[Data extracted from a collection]
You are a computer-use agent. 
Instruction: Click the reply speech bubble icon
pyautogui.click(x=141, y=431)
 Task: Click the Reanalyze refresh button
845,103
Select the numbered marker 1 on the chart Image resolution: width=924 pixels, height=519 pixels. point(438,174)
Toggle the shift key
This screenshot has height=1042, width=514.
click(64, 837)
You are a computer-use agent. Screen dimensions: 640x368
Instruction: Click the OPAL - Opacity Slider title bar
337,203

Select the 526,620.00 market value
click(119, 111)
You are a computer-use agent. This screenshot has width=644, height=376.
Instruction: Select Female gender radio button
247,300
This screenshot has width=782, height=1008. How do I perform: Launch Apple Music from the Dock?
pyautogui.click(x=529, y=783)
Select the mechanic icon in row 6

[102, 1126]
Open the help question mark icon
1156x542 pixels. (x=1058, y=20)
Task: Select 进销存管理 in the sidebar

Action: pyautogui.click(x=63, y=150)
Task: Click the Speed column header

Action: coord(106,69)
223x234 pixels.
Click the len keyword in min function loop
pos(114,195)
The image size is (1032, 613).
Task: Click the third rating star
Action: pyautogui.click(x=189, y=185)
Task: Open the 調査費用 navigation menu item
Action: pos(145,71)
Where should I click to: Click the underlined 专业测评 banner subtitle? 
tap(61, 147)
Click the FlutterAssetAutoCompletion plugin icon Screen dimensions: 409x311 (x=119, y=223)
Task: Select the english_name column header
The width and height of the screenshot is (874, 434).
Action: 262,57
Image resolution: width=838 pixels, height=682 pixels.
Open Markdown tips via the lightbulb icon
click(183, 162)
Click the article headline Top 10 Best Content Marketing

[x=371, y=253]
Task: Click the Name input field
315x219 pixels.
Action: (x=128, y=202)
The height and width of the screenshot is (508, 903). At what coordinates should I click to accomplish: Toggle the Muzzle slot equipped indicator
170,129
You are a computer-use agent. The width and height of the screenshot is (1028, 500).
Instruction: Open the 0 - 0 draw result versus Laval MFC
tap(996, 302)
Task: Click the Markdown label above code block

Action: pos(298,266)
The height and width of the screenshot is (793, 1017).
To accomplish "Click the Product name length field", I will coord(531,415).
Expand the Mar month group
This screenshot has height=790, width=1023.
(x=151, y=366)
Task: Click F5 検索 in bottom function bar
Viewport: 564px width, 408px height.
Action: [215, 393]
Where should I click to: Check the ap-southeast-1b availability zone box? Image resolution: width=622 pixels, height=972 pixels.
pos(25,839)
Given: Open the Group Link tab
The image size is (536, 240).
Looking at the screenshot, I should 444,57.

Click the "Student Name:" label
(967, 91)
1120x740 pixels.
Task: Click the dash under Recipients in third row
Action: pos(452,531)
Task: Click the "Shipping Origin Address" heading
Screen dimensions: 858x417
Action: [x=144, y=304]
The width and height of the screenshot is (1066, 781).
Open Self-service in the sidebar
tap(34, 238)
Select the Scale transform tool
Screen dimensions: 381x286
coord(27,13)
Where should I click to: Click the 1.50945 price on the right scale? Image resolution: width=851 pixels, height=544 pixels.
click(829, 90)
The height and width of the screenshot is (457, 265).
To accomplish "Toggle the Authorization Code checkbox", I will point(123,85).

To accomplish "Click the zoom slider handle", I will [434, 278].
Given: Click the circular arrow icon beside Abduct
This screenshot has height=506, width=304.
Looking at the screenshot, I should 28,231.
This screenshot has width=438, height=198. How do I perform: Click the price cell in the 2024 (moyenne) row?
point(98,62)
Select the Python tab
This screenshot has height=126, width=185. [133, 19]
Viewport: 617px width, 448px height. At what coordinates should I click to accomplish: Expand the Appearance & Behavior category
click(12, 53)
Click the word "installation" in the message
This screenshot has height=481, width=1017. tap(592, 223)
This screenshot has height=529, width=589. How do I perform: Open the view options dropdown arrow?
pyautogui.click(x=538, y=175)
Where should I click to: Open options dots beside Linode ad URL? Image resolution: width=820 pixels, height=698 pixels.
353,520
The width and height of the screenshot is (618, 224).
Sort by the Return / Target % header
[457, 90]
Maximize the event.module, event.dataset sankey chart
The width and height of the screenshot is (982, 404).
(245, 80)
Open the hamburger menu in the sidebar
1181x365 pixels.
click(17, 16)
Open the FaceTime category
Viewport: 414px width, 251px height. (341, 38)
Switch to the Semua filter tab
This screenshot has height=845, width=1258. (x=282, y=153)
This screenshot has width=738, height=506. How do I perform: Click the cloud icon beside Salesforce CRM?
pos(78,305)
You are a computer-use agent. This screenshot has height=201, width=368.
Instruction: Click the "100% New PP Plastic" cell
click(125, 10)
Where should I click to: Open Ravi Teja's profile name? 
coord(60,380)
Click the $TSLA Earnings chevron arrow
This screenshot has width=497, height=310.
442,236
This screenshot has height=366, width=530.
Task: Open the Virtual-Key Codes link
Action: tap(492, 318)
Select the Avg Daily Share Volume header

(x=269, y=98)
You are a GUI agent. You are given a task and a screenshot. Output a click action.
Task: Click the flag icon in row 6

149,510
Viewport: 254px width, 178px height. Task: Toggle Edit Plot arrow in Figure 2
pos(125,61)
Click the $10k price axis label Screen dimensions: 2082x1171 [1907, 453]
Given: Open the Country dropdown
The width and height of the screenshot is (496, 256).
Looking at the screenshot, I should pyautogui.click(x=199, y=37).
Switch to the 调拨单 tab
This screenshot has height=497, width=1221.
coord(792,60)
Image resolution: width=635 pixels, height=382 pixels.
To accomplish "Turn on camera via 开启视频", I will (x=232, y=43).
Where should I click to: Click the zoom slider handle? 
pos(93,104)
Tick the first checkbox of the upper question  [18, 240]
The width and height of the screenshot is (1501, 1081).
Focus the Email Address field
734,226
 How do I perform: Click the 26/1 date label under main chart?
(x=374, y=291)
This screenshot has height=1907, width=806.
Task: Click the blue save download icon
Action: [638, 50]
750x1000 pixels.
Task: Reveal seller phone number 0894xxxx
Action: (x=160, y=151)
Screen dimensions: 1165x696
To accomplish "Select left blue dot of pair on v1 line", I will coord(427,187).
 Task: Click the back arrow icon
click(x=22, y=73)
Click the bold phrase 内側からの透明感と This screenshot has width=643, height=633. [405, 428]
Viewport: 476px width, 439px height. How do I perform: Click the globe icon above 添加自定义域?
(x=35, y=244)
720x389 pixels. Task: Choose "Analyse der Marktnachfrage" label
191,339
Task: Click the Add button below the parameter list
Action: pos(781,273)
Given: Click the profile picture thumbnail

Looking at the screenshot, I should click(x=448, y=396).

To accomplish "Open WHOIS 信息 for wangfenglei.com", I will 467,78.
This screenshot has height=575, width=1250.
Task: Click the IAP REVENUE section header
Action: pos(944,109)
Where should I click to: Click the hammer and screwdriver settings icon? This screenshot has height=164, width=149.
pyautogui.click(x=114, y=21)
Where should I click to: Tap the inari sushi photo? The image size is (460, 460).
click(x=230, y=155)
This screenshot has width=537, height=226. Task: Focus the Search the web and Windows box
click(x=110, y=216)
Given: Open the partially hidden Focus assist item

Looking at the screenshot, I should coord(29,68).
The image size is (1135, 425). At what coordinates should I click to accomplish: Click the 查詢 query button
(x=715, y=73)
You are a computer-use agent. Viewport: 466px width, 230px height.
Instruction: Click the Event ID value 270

◆ ASSIGNMENT ◆
Take the entries above and transcribe them exactly as they stand.

◆ WRITTEN SOLUTION ◆
You are a computer-use agent. 
Instruction: Click the reply speech bubble icon
pyautogui.click(x=141, y=431)
 Task: Click the Reanalyze refresh button
845,103
Select the numbered marker 1 on the chart Image resolution: width=924 pixels, height=519 pixels. point(438,174)
Toggle the shift key
This screenshot has height=1042, width=514.
click(64, 837)
You are a computer-use agent. Screen dimensions: 640x368
Instruction: Click the OPAL - Opacity Slider title bar
337,203

Select the 526,620.00 market value
click(119, 111)
You are a computer-use agent. This screenshot has width=644, height=376.
Instruction: Select Female gender radio button
247,300
This screenshot has width=782, height=1008. How do I perform: Launch Apple Music from the Dock?
pyautogui.click(x=529, y=783)
Select the mechanic icon in row 6

[102, 1126]
Open the help question mark icon
1156x542 pixels. (x=1058, y=20)
Task: Select 进销存管理 in the sidebar

Action: pyautogui.click(x=63, y=150)
Task: Click the Speed column header

Action: coord(106,69)
223x234 pixels.
Click the len keyword in min function loop
pos(114,195)
The image size is (1032, 613).
Task: Click the third rating star
Action: pyautogui.click(x=189, y=185)
Task: Open the 調査費用 navigation menu item
Action: pos(145,71)
Where should I click to: Click the underlined 专业测评 banner subtitle? 
tap(61, 147)
Click the FlutterAssetAutoCompletion plugin icon Screen dimensions: 409x311 (x=119, y=223)
Task: Select the english_name column header
The width and height of the screenshot is (874, 434).
Action: 262,57
Image resolution: width=838 pixels, height=682 pixels.
Open Markdown tips via the lightbulb icon
click(183, 162)
Click the article headline Top 10 Best Content Marketing

[x=371, y=253]
Task: Click the Name input field
315x219 pixels.
Action: (x=128, y=202)
The height and width of the screenshot is (508, 903). At what coordinates should I click to accomplish: Toggle the Muzzle slot equipped indicator
170,129
You are a computer-use agent. The width and height of the screenshot is (1028, 500).
Instruction: Open the 0 - 0 draw result versus Laval MFC
tap(996, 302)
Task: Click the Markdown label above code block

Action: pos(298,266)
The height and width of the screenshot is (793, 1017).
To accomplish "Click the Product name length field", I will coord(531,415).
Expand the Mar month group
This screenshot has height=790, width=1023.
(x=151, y=366)
Task: Click F5 検索 in bottom function bar
Viewport: 564px width, 408px height.
Action: [215, 393]
Where should I click to: Check the ap-southeast-1b availability zone box? Image resolution: width=622 pixels, height=972 pixels.
pos(25,839)
Given: Open the Group Link tab
The image size is (536, 240).
Looking at the screenshot, I should 444,57.

Click the "Student Name:" label
(967, 91)
1120x740 pixels.
Task: Click the dash under Recipients in third row
Action: pos(452,531)
Task: Click the "Shipping Origin Address" heading
Screen dimensions: 858x417
Action: [x=144, y=304]
The width and height of the screenshot is (1066, 781).
Open Self-service in the sidebar
tap(34, 238)
Select the Scale transform tool
Screen dimensions: 381x286
coord(27,13)
Where should I click to: Click the 1.50945 price on the right scale? Image resolution: width=851 pixels, height=544 pixels.
click(829, 90)
The height and width of the screenshot is (457, 265).
To accomplish "Toggle the Authorization Code checkbox", I will point(123,85).

To accomplish "Click the zoom slider handle", I will [434, 278].
Given: Click the circular arrow icon beside Abduct
This screenshot has height=506, width=304.
Looking at the screenshot, I should 28,231.
This screenshot has width=438, height=198. How do I perform: Click the price cell in the 2024 (moyenne) row?
point(98,62)
Select the Python tab
This screenshot has height=126, width=185. [133, 19]
Viewport: 617px width, 448px height. At what coordinates should I click to accomplish: Expand the Appearance & Behavior category
click(12, 53)
Click the word "installation" in the message
This screenshot has height=481, width=1017. tap(592, 223)
This screenshot has height=529, width=589. How do I perform: Open the view options dropdown arrow?
pyautogui.click(x=538, y=175)
Where should I click to: Open options dots beside Linode ad URL? Image resolution: width=820 pixels, height=698 pixels.
353,520
The width and height of the screenshot is (618, 224).
Sort by the Return / Target % header
[457, 90]
Maximize the event.module, event.dataset sankey chart
The width and height of the screenshot is (982, 404).
(245, 80)
Open the hamburger menu in the sidebar
1181x365 pixels.
click(17, 16)
Open the FaceTime category
Viewport: 414px width, 251px height. (341, 38)
Switch to the Semua filter tab
This screenshot has height=845, width=1258. (x=282, y=153)
This screenshot has width=738, height=506. How do I perform: Click the cloud icon beside Salesforce CRM?
pos(78,305)
You are a computer-use agent. This screenshot has height=201, width=368.
Instruction: Click the "100% New PP Plastic" cell
click(125, 10)
Where should I click to: Open Ravi Teja's profile name? 
coord(60,380)
Click the $TSLA Earnings chevron arrow
This screenshot has width=497, height=310.
442,236
This screenshot has height=366, width=530.
Task: Open the Virtual-Key Codes link
Action: tap(492, 318)
Select the Avg Daily Share Volume header

(x=269, y=98)
You are a GUI agent. You are given a task and a screenshot. Output a click action.
Task: Click the flag icon in row 6

149,510
Viewport: 254px width, 178px height. Task: Toggle Edit Plot arrow in Figure 2
pos(125,61)
Click the $10k price axis label Screen dimensions: 2082x1171 [1907, 453]
Given: Open the Country dropdown
The width and height of the screenshot is (496, 256).
Looking at the screenshot, I should pyautogui.click(x=199, y=37).
Switch to the 调拨单 tab
This screenshot has height=497, width=1221.
coord(792,60)
Image resolution: width=635 pixels, height=382 pixels.
To accomplish "Turn on camera via 开启视频", I will (x=232, y=43).
Where should I click to: Click the zoom slider handle? 
pos(93,104)
Tick the first checkbox of the upper question  [18, 240]
The width and height of the screenshot is (1501, 1081).
Focus the Email Address field
734,226
 How do I perform: Click the 26/1 date label under main chart?
(x=374, y=291)
This screenshot has height=1907, width=806.
Task: Click the blue save download icon
Action: [638, 50]
750x1000 pixels.
Task: Reveal seller phone number 0894xxxx
Action: (x=160, y=151)
Screen dimensions: 1165x696
To accomplish "Select left blue dot of pair on v1 line", I will coord(427,187).
 Task: Click the back arrow icon
click(x=22, y=73)
Click the bold phrase 内側からの透明感と This screenshot has width=643, height=633. [405, 428]
Viewport: 476px width, 439px height. How do I perform: Click the globe icon above 添加自定义域?
(x=35, y=244)
720x389 pixels. Task: Choose "Analyse der Marktnachfrage" label
191,339
Task: Click the Add button below the parameter list
Action: pos(781,273)
Given: Click the profile picture thumbnail

Looking at the screenshot, I should click(x=448, y=396).

To accomplish "Open WHOIS 信息 for wangfenglei.com", I will 467,78.
This screenshot has height=575, width=1250.
Task: Click the IAP REVENUE section header
Action: pos(944,109)
Where should I click to: Click the hammer and screwdriver settings icon? This screenshot has height=164, width=149.
pyautogui.click(x=114, y=21)
Where should I click to: Tap the inari sushi photo? The image size is (460, 460).
click(x=230, y=155)
This screenshot has width=537, height=226. Task: Focus the Search the web and Windows box
click(x=110, y=216)
Given: Open the partially hidden Focus assist item

Looking at the screenshot, I should coord(29,68).
The image size is (1135, 425). At what coordinates should I click to accomplish: Click the 查詢 query button
(x=715, y=73)
You are a computer-use agent. Viewport: 466px width, 230px height.
Instruction: Click the Event ID value 270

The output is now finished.